===== RECORDS FOR THIS TASK
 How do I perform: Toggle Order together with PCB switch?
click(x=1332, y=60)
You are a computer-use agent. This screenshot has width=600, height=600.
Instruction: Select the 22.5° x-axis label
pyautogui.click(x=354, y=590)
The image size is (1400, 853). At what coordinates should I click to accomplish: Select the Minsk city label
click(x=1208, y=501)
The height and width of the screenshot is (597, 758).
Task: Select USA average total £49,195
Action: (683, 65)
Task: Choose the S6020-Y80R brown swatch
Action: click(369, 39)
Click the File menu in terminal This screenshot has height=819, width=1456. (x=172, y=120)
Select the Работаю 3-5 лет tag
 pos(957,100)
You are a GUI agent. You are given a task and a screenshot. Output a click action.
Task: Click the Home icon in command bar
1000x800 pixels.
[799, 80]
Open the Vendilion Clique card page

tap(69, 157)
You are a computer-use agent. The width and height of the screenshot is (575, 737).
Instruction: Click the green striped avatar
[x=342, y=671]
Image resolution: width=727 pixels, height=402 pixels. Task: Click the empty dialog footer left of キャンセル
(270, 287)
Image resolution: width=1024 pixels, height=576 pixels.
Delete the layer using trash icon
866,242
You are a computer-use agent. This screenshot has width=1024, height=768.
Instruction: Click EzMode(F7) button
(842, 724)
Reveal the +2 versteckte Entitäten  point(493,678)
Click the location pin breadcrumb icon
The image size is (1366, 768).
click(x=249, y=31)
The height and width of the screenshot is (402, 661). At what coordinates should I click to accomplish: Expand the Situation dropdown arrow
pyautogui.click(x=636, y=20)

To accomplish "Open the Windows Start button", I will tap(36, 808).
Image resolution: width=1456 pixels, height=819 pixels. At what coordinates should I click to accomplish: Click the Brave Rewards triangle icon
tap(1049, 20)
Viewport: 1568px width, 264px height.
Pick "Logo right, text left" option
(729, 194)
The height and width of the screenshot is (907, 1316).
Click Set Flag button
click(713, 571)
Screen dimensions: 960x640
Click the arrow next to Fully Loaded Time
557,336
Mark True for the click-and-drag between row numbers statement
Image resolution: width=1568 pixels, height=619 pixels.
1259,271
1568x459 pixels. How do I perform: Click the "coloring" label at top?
==========
→ **DIRECTIVE**: Reproduce every one of the items above verbatim.

→ **ANSWER BELOW**:
 How do I perform: Toggle Order together with PCB switch?
click(x=1332, y=60)
You are a computer-use agent. This screenshot has width=600, height=600.
Instruction: Select the 22.5° x-axis label
pyautogui.click(x=354, y=590)
The image size is (1400, 853). At what coordinates should I click to accomplish: Select the Minsk city label
click(x=1208, y=501)
The height and width of the screenshot is (597, 758).
Task: Select USA average total £49,195
Action: (683, 65)
Task: Choose the S6020-Y80R brown swatch
Action: click(369, 39)
Click the File menu in terminal This screenshot has height=819, width=1456. (x=172, y=120)
Select the Работаю 3-5 лет tag
 pos(957,100)
You are a GUI agent. You are given a task and a screenshot. Output a click action.
Task: Click the Home icon in command bar
1000x800 pixels.
[799, 80]
Open the Vendilion Clique card page

tap(69, 157)
You are a computer-use agent. The width and height of the screenshot is (575, 737).
Instruction: Click the green striped avatar
[x=342, y=671]
Image resolution: width=727 pixels, height=402 pixels. Task: Click the empty dialog footer left of キャンセル
(270, 287)
Image resolution: width=1024 pixels, height=576 pixels.
Delete the layer using trash icon
866,242
You are a computer-use agent. This screenshot has width=1024, height=768.
Instruction: Click EzMode(F7) button
(842, 724)
Reveal the +2 versteckte Entitäten  point(493,678)
Click the location pin breadcrumb icon
The image size is (1366, 768).
click(x=249, y=31)
The height and width of the screenshot is (402, 661). At what coordinates should I click to accomplish: Expand the Situation dropdown arrow
pyautogui.click(x=636, y=20)

To accomplish "Open the Windows Start button", I will tap(36, 808).
Image resolution: width=1456 pixels, height=819 pixels. At what coordinates should I click to accomplish: Click the Brave Rewards triangle icon
tap(1049, 20)
Viewport: 1568px width, 264px height.
Pick "Logo right, text left" option
(729, 194)
The height and width of the screenshot is (907, 1316).
Click Set Flag button
click(713, 571)
Screen dimensions: 960x640
Click the arrow next to Fully Loaded Time
557,336
Mark True for the click-and-drag between row numbers statement
Image resolution: width=1568 pixels, height=619 pixels.
1259,271
1568x459 pixels. How do I perform: Click the "coloring" label at top?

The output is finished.